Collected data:
########################################

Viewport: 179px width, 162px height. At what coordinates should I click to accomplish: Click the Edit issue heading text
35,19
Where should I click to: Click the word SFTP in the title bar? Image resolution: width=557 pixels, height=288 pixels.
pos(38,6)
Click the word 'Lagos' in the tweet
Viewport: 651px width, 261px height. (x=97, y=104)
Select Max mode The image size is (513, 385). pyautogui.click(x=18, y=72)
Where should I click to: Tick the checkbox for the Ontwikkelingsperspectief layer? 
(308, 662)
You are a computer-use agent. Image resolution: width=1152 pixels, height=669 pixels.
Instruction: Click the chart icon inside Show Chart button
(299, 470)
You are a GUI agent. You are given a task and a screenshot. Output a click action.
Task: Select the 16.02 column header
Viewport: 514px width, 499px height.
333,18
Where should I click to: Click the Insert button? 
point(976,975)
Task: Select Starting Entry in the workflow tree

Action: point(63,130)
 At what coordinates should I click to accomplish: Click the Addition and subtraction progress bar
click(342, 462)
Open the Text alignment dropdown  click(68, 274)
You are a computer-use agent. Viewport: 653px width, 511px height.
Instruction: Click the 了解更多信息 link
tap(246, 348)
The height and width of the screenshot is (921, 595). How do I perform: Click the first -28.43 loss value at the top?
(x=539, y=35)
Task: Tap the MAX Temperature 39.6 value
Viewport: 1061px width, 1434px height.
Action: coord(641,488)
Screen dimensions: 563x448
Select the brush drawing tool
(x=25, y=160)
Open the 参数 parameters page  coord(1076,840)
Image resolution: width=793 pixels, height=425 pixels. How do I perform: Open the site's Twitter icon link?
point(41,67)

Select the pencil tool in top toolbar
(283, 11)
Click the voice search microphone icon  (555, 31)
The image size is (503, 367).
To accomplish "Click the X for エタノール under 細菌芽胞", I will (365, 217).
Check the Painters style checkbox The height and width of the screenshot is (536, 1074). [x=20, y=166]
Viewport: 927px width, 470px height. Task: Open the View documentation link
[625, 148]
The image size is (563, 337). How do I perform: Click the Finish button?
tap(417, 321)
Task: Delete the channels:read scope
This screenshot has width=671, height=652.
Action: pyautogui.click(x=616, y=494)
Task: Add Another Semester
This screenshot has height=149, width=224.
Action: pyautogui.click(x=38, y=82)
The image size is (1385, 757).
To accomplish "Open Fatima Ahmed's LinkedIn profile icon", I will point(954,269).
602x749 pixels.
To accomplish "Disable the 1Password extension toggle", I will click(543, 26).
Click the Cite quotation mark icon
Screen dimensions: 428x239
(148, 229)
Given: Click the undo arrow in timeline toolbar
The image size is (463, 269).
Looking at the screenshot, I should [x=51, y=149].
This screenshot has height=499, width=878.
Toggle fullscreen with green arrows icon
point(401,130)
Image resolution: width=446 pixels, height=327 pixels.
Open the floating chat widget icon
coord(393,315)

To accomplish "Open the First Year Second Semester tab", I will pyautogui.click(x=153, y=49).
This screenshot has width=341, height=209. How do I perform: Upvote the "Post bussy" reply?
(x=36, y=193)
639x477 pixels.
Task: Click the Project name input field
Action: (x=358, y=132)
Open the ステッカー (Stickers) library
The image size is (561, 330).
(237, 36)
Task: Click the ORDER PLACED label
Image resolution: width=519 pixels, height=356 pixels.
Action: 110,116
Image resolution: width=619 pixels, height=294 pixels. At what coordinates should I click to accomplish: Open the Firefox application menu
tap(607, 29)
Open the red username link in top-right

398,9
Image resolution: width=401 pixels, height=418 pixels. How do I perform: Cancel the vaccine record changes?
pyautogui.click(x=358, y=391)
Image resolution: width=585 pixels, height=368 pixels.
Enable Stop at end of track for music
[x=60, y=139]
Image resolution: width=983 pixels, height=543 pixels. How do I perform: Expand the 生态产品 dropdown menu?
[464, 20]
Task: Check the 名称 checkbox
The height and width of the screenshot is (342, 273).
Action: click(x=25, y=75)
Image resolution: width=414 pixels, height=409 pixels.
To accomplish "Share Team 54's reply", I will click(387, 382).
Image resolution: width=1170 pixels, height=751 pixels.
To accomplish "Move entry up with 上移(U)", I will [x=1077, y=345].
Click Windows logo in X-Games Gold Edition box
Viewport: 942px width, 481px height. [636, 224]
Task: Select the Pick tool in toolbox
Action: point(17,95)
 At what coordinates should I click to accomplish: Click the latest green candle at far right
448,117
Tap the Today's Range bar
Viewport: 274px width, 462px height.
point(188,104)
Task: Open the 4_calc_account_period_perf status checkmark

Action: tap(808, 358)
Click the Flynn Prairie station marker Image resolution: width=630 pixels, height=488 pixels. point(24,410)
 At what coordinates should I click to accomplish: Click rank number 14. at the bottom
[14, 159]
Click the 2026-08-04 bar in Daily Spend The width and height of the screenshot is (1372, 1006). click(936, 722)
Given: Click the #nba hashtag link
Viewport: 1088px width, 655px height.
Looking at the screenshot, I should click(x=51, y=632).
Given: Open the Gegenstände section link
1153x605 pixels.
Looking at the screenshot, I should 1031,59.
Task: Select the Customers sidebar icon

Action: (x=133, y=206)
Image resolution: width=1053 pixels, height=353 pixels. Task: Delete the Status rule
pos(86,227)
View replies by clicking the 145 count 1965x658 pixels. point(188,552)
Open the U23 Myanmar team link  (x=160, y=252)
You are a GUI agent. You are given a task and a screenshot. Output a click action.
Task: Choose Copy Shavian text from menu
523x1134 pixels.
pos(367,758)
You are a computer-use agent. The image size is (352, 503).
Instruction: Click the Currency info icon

########################################

* **Problem statement**
Say how many lines of the data hold the string "agent". Reply with the number alone.

* **Response for this exercise**
5